RNAseq of pretreatment tumors showed that IFNγ response pathway and T cell (including cytotoxic and memory T cells) gene signatures were higher in patients within the favorable cohort compared to patients within the unfavorable cohort. Immunohistochemistry staining confirmed increased intratumoral CD8+ T cell density, cytotoxicity (e.g., granzyme B), and activation (e.g., PD-1). These results suggest that tumor-infiltrating lymphocyte density and IFNγ response gene signature may be predictors of response to ipilimumab and may act as prognostic markers of OS.
Looking for potential neoantigens that may have correlated with responses to ipilimumab, the researchers first performed whole-exome sequencing (WES) on resected pretreatment tumors and on matched peripheral blood mononuclear cells (PBMCs) to uncover tumor-specific mutations. The median number of nonsynonymous somatic mutations was 76, consistent with other data for prostate cancer. Interestingly, tumor mutational burden (TMB) was similar between favorable and unfavorable cohorts, and did not correlate with clinical response to ipilimumab.
Next, the researchers used RNAseq to determine which mutations were expressed, and ELISpot with PBMCs to figure out which expressed mutations led to T cell responses. T cell responses against prostate cancer-associated antigens, such as prostate-specific membrane antigen (PSMA) and prostatic acid phosphatase (PAP) were also evaluated. 17 patients were evaluable, including 8 in the favorable cohort and 4 in the unfavorable cohort. T cell responses to PSMA, PAP, and/or neoantigens were found only in four patients, all within the favorable cohort. Responses to three neoantigens identified in two patients (1 neoantigen in one patient, 2 in the other) could not be detected in pretreatment PBMCs, but were detectable and enhanced after treatment. Responses were mutation-specific and appeared to be driven by CD8+ T cells, suggesting that the neoantigens were MHC-I-restricted. The neoantigens were clonal and found in all tumor cells of each corresponding patient. Additionally, all three neoantigens were also predicted by NetMHCpan.

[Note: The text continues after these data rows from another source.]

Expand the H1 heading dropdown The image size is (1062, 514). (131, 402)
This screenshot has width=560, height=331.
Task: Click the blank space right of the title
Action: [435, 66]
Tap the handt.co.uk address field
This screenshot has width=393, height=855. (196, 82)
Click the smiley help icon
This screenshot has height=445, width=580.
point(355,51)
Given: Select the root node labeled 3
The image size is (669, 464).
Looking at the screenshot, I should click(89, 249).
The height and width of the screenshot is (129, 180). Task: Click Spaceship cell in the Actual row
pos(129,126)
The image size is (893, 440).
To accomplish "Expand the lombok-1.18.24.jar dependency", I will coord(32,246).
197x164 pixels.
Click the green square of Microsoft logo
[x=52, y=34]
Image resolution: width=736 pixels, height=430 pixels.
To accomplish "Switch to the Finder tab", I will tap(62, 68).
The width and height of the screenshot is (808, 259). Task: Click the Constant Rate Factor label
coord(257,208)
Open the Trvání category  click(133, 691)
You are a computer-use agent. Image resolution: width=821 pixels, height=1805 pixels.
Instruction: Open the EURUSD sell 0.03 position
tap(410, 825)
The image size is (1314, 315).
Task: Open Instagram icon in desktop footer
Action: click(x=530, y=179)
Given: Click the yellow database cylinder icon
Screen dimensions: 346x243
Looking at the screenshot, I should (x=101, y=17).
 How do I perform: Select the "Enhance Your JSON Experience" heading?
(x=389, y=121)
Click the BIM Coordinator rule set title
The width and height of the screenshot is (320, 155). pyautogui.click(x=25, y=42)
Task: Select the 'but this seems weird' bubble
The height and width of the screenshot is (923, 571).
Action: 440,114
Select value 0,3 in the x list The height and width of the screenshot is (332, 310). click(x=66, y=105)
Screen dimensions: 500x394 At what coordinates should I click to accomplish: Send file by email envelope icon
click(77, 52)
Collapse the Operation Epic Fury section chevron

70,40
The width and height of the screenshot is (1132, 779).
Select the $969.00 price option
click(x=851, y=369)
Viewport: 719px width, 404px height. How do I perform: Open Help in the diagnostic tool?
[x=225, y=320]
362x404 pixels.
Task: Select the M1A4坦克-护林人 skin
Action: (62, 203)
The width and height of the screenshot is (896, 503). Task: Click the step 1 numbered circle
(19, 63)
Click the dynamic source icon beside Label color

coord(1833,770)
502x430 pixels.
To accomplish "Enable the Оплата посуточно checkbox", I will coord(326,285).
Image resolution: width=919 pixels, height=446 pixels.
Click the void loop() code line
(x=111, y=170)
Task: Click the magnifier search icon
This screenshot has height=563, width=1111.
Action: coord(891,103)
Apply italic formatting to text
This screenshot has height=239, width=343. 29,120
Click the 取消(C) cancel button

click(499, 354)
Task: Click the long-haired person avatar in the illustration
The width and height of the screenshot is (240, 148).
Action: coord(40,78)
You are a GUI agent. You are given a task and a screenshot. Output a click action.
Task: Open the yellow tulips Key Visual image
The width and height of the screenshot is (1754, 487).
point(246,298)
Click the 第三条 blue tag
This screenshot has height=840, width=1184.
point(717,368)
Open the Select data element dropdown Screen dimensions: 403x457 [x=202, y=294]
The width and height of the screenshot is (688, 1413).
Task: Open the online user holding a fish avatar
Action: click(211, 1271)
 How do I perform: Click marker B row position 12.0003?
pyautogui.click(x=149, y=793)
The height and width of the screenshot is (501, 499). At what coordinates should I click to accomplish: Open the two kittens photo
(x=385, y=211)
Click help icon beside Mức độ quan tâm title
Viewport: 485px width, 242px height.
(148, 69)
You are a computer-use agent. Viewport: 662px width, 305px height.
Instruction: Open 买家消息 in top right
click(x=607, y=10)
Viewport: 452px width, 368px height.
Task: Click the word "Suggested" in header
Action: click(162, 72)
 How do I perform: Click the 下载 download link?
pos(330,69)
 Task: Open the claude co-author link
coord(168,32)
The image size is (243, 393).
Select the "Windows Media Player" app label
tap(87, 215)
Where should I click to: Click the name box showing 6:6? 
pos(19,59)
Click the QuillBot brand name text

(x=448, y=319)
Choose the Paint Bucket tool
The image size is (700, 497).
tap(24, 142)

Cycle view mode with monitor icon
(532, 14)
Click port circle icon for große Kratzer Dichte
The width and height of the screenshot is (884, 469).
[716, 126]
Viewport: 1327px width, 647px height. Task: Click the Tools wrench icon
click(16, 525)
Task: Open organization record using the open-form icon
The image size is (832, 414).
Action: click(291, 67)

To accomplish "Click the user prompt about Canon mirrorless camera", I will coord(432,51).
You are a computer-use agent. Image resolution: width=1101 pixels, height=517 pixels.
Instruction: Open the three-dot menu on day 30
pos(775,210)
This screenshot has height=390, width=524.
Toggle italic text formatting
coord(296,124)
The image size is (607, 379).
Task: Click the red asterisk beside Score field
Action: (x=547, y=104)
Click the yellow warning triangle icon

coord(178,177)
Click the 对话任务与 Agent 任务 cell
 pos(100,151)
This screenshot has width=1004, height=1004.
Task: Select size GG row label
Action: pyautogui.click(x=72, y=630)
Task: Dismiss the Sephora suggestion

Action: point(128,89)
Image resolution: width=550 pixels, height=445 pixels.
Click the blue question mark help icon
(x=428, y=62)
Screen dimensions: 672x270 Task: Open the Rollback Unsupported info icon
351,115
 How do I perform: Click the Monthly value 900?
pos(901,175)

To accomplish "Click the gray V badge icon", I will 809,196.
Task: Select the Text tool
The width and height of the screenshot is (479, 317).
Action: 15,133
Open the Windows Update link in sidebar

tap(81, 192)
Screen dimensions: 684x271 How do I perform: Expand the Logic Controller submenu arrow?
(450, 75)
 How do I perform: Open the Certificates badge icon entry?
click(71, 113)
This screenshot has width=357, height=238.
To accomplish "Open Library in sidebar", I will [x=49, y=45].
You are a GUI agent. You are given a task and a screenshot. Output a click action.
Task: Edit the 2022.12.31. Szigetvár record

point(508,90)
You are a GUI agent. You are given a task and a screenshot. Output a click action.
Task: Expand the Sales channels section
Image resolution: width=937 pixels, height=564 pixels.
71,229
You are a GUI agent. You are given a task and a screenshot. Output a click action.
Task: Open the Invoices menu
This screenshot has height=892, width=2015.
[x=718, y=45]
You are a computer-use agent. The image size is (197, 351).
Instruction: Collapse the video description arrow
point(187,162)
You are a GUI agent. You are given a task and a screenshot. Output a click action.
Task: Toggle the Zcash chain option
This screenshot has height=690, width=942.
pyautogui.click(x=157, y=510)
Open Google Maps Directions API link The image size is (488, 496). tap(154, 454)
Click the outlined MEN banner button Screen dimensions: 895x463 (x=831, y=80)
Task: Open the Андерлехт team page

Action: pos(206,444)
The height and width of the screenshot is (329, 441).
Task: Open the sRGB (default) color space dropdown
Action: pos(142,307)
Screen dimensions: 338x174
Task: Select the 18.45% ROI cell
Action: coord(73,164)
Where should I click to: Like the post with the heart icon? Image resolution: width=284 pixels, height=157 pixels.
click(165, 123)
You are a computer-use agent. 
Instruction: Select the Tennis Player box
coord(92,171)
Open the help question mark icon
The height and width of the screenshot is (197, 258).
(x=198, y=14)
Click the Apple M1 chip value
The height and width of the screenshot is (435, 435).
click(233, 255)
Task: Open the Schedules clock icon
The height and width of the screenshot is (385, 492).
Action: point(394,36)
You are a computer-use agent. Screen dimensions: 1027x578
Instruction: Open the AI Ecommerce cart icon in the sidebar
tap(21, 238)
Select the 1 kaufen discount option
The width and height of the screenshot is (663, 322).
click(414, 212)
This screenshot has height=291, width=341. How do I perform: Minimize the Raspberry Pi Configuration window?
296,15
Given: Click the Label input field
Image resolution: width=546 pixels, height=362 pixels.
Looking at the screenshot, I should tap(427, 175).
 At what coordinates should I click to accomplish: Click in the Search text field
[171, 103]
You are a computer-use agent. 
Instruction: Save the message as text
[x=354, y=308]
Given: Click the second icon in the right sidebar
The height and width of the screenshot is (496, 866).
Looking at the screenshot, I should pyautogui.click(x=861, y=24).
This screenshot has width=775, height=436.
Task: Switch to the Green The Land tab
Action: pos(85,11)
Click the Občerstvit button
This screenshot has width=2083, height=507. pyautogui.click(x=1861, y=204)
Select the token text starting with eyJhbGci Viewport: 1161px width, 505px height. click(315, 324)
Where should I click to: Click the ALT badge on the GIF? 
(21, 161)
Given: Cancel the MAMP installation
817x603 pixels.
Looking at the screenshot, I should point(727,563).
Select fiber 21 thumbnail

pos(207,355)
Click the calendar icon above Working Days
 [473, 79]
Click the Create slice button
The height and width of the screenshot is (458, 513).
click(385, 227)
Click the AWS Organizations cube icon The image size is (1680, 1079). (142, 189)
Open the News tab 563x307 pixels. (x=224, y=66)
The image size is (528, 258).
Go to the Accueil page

While TMB did not correlate with clinical outcome after treatment with ipilimumab, patients in the favorable cohort had increased intratumoral CD8+ T cell density, an enhanced IFNγ response gene signature, detectable cancer-associated antigen- or neoantigen-specific T cell responses, or some combination of these factors. The results of this study suggest that these factors may identify patients with mCRPC who may benefit from immune checkpoint blockade, and support further exploration of immunotherapies (particularly combinations with other checkpoint inhibitors or neoantigen vaccines) in patients with metastatic prostate cancer.